## What you are asked to do
Pick out each line in the data below that contains the string "height", and copy those lines in full.

## Dataset excerpts

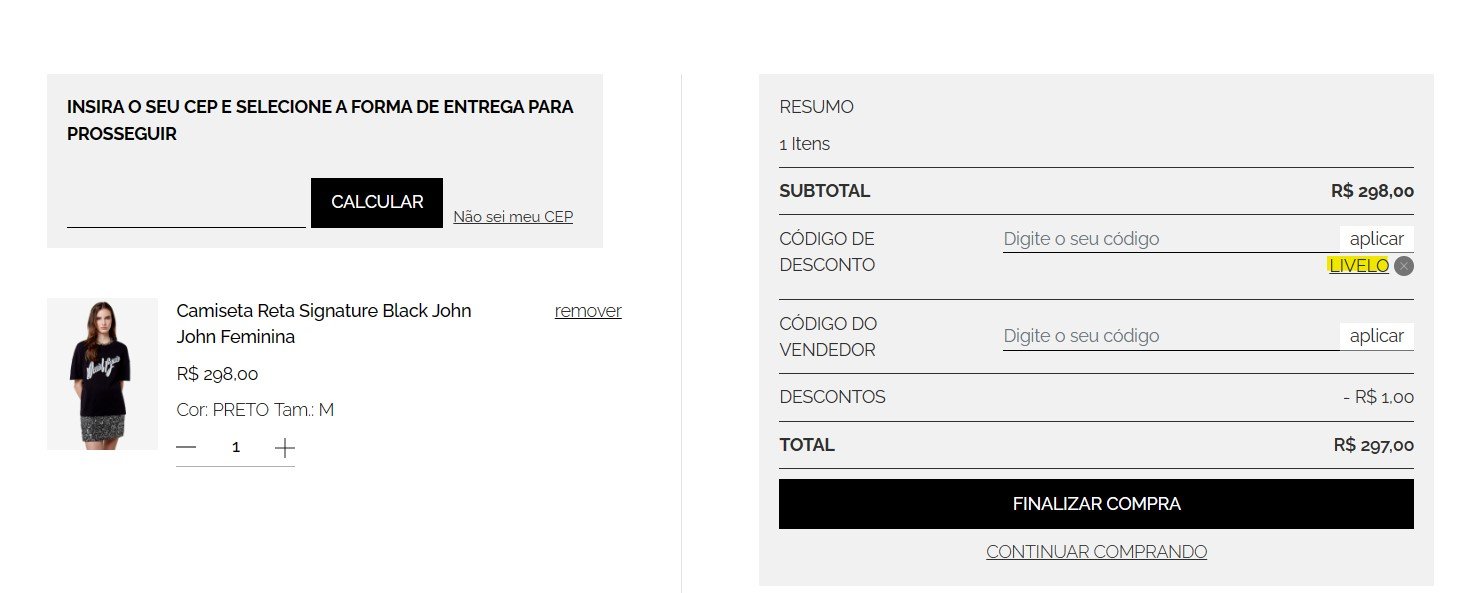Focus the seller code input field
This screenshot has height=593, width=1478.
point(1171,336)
---
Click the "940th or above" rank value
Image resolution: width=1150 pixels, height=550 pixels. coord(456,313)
...
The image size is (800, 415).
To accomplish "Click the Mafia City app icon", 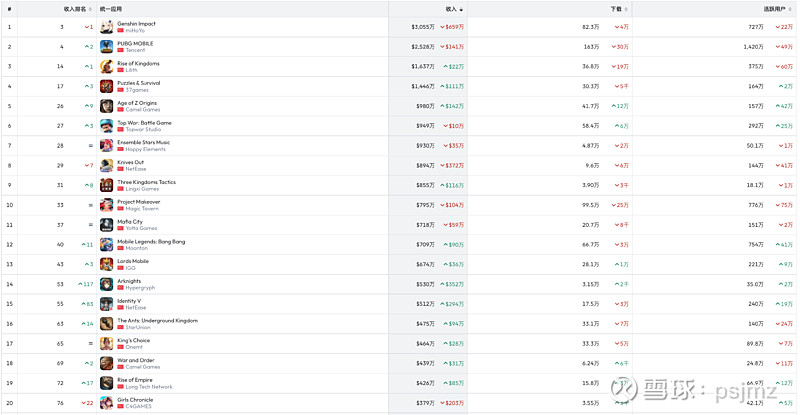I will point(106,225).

## Task response
This screenshot has height=593, width=1478.
Image resolution: width=1150 pixels, height=550 pixels. coord(456,313)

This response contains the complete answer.